# Task
Exact copy, no pictures: set down the lines from the one holding "At what coordinates" through the final line of the records below.

Stored records:
■ ■ ■ ■ ■
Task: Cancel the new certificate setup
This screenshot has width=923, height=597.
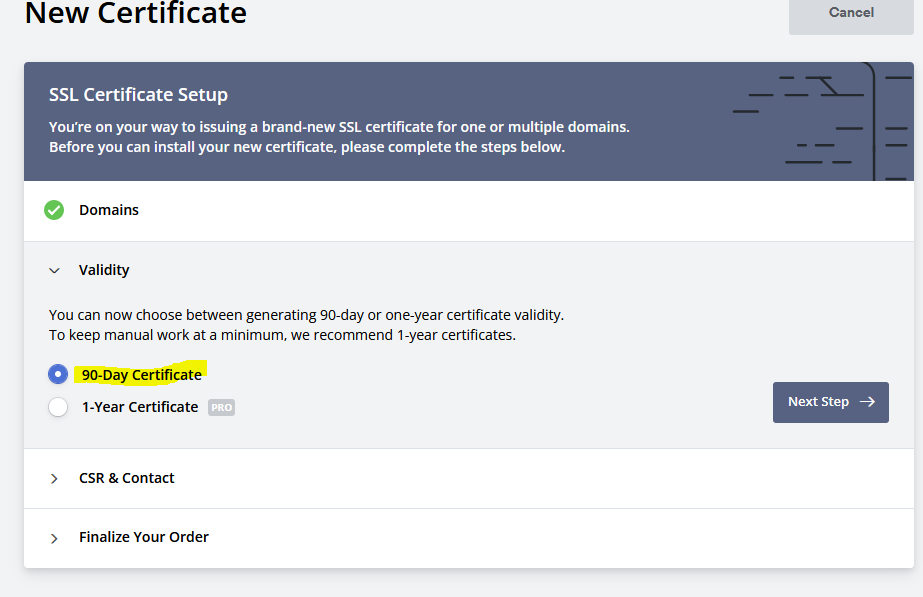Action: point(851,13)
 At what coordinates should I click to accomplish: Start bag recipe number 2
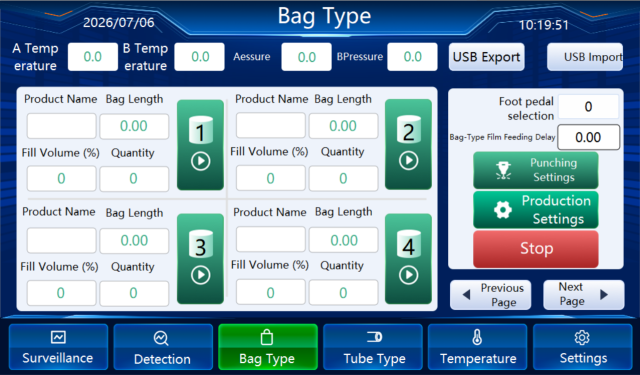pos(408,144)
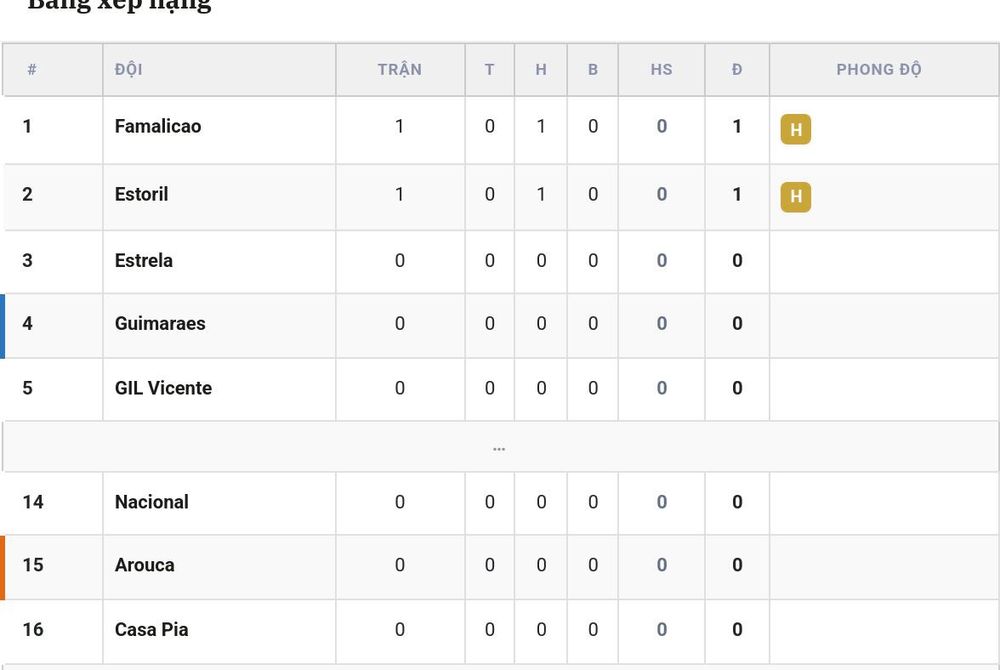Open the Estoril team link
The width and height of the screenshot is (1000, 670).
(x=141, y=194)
■ ■ ■ ■ ■
# Task output
 At what coordinates should I click to accomplish: Start bag recipe number 2
pos(408,144)
Open the Estoril team link
The width and height of the screenshot is (1000, 670).
(x=141, y=194)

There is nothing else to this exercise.